Thanks to the heat and rationing of water, Max and Mike were in a pretty bad way by mid afternoon. We gradually slowed down in the heat until the final checkpoint of the leg which was up on a high sunbaked ridge. We trudged up the steep slope - Mike looking particularly bad in the heat. We hit the checkpoint easily, but had to find a patch of shade under a bush for Mike to recover. Unfortunately, stopping in the hot shade seemed to make Max even worse, and when he had us going again he was feeling pretty hot and queasy and ended up vomiting pretty much as soon as we got down the slope. He was pretty unsteady on his feet, and Minh-Tam had to carry his pack for a few kms until the sun went down. Sunset was very welcome, but it was still hot and it signalled that we were running behind our desired timeline! Mike needed frequent rests, and didn't recover until much later that night. We finished the leg after it got dark the last hour of that walk was probably one of the longest. We stumbled into transition, grateful to have reached fresh water. Some cans of coke and rice cream perked us up pretty well.
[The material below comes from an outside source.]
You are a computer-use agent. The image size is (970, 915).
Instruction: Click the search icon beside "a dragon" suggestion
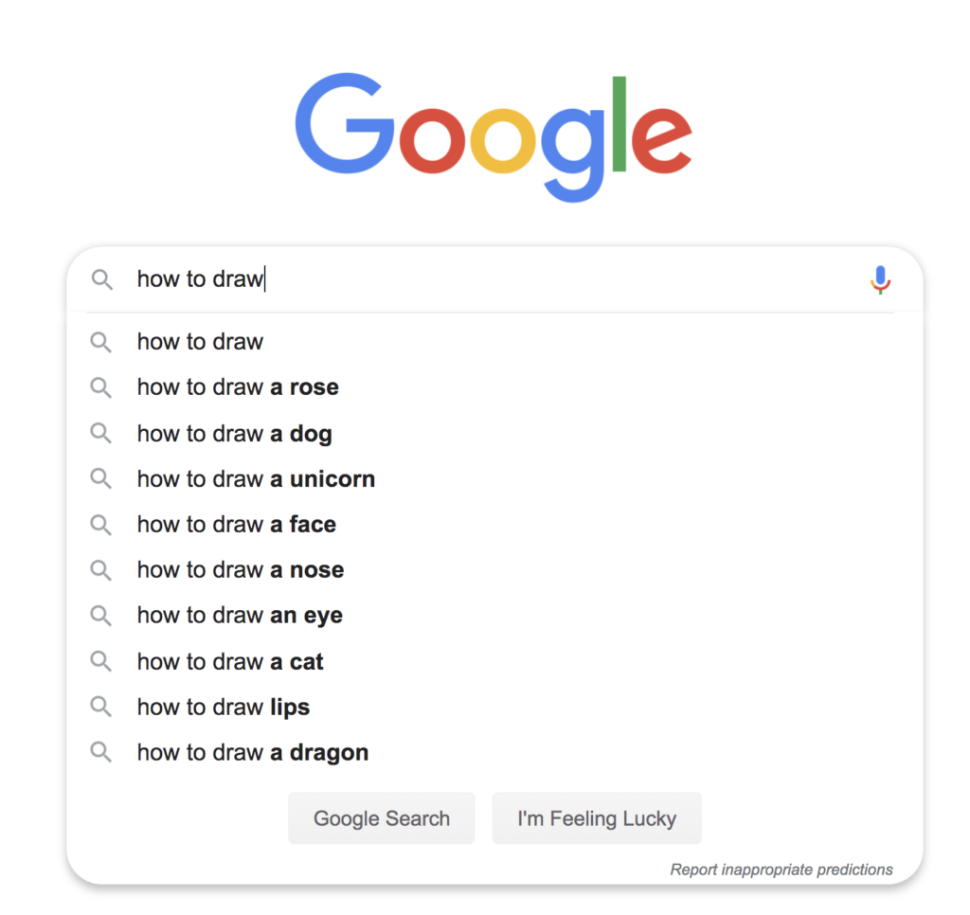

Thinking back, leg 1 was one of the worst for us, but a lot of other teams fared even worse, and we passed many on the next leg who were resting and trying to recover from severe dehydration and heat-stress. It taught us a lesson about water, and we all carried some excess on all future legs.


LEG 2 :

We took it easy on the mountain bike leg across Wooltana station (on an aside, Max’s grandmother was closely following the race and could remember riding horses through the area with a school friend), using it to recover from the heat and dehydration. The leg started well. We knew where to go and moved at a good pace, but were held up by deep, soft bulldust patches which caused some amusing swerving and crashes. We had a bit of a reconnoiter along a wrong turn which was especially sandy and soft, so we deflated our tyres and kept going. Why didn’t we deflate our tyres before!? This was so much easier! Of course, we then decided 500m later that this was not the right road after all, turned back to the crossing and took the actual correct one. Not a big deal, and we got some improved ride quality and traction out of it. Eventually the track petered out and navigator Max decided we would go cross-country to the dingo-proof fence that ran along the edge of the map. While those five kilometers were hard work, it was fun, and fairly fast moving, we could ride most of the way, only occasionally losing it in deep patches of soft sand which would grab the front wheel and send people over the bars. It kept us awake and laughing. Tubeless tyres paid off here, as we definitely scrunched over a lot of very spiky bushes. We heard many stories of punctures during this race, but luckily we had none. We got to the Dingo Fence- a double fence - the first one tall floppy chicken wire plus barbs, and the second a regular looking fence. Hard to climb over the first, the second looked easy and Max hopped over it no worries. Minh-Tam asked - Is it electric? Max assured everyone it was fine - he had just crossed it! Charlotte coming second got half way and got a big zap. She wasn't happy and the rest of the team crossed very gingerly, trying to leap over without touching it. We were able to fly down the road along the dog fence and get to the TA in good time, making a fairly fast transition to our hiking gear for the trek across the Lake Frome, leaving the TA in 13th place.


LEG 3:

We each carried about 8.5 litres of water for leg 3, as there would be no (drinkable) water on the salt lake. Minimum was 6 litres. We started out at about 2am, after having a short chat with team Outward Bound in the TA. Their plan was to walk around the salt lake until the point where the island with the CP was closest to ‘shore’, then walk across to it. Our plan was to walk straight on a bearing from TA across the lake to the island. There was a little bit of rivalry going on between the Canberra teams and we were very keen to see which of the two plans would work out better. We picked a star that suited our bearing and marched off. Once we had passed the dunes at the shore we walked with our torches turned off. It was beautiful. The salt pan is completely flat, but not smooth, and it felt a little like walking on ice with a thin layer of snow or frost on top (except not slippery). Even though there was no moon, it was bright enough on the white surface that there was no risk of us running into anything, nor was there anything to run into. We learned a few things about salt-lake walking that leg. For one thing, don’t sit down: salty water will immediately soak into one’s clothes and when it dries, the item of clothing will get quite stiff, coated in a sandpapery layer of salt crystals, some of them as large as one millimetre across & causing nasty chafing. I heard that one team slept on the salt lake, I wonder how their sleeping bags look now.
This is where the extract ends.